The results, which were published in Nature Communications, might help disease surveillance programs be more targeted. There are thousands of viruses that infect mammals, yet recent estimates suggest that only around 1% of mammalian viral variety has been identified. Human and feline immunodeficiency viruses have a fairly limited host range, but rabies and West Nile viruses have a very broad host range.

“The host range of a virus is a key indicator of whether it is zoonotic and hence poses a risk to people. SARS-CoV-2 has recently been discovered to have a broad host range, which may have aided its spread to humans. However, our knowledge of the host range of most viruses remains limited,” says lead researcher Dr. Maya Wardeh of the University’s Institute of Infection, Veterinary, and Ecological Sciences.

To close this information gap, the researchers created a unique machine learning framework that combines three separate perspectives: each virus, each mammal, and the network linking them, to anticipate undiscovered connections between known viruses and vulnerable mammalian species.

According to their findings, there are more than five times as many links between known zoonotic viruses and wild and semi-domesticated animals than previously assumed. Bats and rodents, which have been connected to recent outbreaks of emerging viruses including coronaviruses and hantaviruses, were shown to be associated with a higher risk of zoonotic viruses.

A five-fold rise in connections between wild and semi-domesticated animals and viruses of economically significant domestic species such as cattle and pets is also predicted by the model.

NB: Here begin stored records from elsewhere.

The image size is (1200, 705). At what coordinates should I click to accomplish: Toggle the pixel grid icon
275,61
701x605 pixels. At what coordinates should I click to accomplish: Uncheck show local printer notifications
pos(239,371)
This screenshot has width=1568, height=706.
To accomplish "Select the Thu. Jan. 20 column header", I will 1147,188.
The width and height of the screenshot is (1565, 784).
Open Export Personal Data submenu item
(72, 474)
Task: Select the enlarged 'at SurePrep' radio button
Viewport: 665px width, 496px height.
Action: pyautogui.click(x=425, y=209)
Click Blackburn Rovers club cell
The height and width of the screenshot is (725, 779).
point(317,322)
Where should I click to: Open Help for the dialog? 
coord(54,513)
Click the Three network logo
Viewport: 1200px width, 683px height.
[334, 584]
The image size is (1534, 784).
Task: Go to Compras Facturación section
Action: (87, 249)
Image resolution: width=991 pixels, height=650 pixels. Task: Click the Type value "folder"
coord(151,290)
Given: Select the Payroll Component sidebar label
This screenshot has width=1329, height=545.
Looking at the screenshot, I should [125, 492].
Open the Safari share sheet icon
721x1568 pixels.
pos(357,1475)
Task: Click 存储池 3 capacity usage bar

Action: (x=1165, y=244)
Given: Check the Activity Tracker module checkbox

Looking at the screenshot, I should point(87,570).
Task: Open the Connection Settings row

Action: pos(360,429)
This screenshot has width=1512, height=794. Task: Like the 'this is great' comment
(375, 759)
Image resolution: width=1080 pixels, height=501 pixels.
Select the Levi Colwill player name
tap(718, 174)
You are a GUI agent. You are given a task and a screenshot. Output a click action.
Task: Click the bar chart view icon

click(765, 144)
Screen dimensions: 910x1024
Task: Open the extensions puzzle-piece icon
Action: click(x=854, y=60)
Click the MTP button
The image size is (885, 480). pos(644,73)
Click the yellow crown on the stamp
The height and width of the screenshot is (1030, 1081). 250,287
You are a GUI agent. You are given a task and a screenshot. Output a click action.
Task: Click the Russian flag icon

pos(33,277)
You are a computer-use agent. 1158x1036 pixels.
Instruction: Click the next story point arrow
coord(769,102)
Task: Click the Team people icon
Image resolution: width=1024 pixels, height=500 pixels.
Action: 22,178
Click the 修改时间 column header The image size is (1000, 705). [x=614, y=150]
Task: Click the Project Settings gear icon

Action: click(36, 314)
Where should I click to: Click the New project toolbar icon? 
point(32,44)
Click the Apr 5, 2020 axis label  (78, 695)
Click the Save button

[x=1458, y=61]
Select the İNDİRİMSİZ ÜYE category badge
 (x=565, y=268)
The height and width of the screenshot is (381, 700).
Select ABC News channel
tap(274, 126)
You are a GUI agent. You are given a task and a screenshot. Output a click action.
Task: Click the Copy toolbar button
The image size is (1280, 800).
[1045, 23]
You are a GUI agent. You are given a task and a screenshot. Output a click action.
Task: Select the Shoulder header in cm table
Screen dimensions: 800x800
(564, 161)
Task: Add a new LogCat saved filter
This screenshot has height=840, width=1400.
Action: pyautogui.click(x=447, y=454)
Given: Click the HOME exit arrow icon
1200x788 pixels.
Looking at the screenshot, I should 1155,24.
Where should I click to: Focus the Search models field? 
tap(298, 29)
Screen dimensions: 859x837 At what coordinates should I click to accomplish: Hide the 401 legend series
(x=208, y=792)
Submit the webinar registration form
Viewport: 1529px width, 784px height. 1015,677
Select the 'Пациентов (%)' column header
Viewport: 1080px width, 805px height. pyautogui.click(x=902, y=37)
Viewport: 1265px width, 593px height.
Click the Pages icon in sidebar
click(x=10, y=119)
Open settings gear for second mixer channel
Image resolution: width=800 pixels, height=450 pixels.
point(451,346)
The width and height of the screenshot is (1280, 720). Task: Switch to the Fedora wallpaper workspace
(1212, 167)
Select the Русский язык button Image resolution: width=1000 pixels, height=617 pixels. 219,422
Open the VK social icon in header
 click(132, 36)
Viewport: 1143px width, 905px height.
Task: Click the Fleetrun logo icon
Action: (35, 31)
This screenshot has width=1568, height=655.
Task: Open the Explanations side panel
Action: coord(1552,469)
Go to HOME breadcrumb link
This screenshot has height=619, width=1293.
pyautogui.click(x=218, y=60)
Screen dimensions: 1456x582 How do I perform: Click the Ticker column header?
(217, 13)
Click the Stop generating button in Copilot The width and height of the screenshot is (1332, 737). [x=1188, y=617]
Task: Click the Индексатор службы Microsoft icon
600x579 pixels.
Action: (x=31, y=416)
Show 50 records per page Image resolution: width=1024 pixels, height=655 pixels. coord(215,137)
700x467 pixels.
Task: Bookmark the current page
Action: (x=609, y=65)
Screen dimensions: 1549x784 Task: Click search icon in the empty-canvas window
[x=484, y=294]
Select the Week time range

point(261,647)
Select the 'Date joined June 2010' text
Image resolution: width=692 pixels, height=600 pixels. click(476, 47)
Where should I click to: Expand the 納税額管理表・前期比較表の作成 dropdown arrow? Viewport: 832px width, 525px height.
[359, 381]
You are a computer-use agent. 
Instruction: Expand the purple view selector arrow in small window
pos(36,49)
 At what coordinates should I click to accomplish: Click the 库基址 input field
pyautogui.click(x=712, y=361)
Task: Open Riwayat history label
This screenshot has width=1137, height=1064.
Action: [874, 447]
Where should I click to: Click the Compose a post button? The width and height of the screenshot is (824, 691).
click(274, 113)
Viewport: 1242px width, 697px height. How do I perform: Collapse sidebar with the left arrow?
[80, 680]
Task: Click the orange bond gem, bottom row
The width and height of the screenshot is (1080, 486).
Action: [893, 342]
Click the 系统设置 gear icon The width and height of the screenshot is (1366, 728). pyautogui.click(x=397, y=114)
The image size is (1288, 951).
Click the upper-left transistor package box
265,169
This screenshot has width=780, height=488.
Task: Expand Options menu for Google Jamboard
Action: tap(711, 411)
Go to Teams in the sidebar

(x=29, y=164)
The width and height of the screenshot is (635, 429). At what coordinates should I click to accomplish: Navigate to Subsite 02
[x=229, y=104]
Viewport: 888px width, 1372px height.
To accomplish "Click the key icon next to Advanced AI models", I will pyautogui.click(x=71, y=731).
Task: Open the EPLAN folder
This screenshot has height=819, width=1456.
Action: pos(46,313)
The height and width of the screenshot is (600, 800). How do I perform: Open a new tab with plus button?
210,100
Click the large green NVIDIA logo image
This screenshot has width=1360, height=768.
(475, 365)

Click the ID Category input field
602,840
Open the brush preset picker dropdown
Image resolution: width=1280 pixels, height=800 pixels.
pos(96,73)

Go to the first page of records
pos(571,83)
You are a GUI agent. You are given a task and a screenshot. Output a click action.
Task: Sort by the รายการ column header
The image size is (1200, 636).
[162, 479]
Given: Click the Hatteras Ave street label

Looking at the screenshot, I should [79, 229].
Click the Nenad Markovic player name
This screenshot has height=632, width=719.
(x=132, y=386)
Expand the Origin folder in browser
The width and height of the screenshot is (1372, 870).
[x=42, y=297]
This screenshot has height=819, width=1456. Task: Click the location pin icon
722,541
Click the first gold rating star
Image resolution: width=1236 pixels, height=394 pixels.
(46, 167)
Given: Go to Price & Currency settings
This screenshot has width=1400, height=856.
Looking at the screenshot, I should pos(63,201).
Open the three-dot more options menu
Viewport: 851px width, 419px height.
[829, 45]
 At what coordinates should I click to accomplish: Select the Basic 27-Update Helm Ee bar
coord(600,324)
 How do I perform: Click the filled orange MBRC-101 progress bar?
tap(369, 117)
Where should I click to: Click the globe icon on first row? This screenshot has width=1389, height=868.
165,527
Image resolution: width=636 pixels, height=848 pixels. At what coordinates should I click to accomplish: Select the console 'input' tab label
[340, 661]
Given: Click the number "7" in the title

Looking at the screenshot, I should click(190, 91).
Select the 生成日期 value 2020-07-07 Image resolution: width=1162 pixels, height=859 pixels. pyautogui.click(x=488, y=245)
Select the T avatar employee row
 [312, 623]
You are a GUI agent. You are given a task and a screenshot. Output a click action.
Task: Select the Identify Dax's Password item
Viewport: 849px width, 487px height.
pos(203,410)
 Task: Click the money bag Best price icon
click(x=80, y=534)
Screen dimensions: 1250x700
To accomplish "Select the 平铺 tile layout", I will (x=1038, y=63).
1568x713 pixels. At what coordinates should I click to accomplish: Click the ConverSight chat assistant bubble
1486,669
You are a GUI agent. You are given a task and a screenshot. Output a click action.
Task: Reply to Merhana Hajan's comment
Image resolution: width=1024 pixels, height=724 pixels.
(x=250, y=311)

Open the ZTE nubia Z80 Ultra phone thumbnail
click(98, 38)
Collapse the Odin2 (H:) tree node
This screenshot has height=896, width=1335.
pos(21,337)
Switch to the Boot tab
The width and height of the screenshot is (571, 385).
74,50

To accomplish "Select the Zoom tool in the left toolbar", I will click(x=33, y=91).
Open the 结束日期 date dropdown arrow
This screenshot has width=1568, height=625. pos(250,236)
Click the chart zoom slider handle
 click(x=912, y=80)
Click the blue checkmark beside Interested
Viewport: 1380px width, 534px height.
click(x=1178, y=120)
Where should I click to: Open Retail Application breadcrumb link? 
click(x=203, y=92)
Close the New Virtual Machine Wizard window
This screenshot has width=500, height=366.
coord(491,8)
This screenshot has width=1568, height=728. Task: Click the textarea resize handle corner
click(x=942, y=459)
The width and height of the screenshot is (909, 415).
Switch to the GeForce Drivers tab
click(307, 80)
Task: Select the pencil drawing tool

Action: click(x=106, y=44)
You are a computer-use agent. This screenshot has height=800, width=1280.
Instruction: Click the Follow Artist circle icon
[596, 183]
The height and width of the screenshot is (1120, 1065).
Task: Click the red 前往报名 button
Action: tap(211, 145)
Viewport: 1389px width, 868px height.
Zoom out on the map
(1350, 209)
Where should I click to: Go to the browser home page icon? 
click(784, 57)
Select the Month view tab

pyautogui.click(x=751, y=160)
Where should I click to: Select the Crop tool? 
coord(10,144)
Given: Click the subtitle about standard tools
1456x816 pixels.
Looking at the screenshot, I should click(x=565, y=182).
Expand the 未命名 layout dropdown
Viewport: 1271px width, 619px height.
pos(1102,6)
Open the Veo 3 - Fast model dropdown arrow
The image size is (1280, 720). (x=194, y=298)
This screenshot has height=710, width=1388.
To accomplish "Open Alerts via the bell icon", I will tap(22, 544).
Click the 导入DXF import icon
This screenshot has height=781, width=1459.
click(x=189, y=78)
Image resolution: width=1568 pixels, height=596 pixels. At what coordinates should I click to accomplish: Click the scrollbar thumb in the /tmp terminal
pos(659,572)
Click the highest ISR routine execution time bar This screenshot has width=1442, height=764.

Dr. Wardeh said: “As viruses continue to move across the globe, our model provides a powerful way to assess potential hosts they have yet to encounter. This foresight might aid in identifying and mitigating zoonotic and animal-disease hazards, such as disease spread from animal reservoirs to human populations.”

Dr. Wardeh is presently developing a method to forecast the capacity of ticks and insects to transfer viruses to birds and mammals, which will allow laboratory-based vector-competence research to be prioritized throughout the world to help reduce future outbreaks of vector-borne illnesses.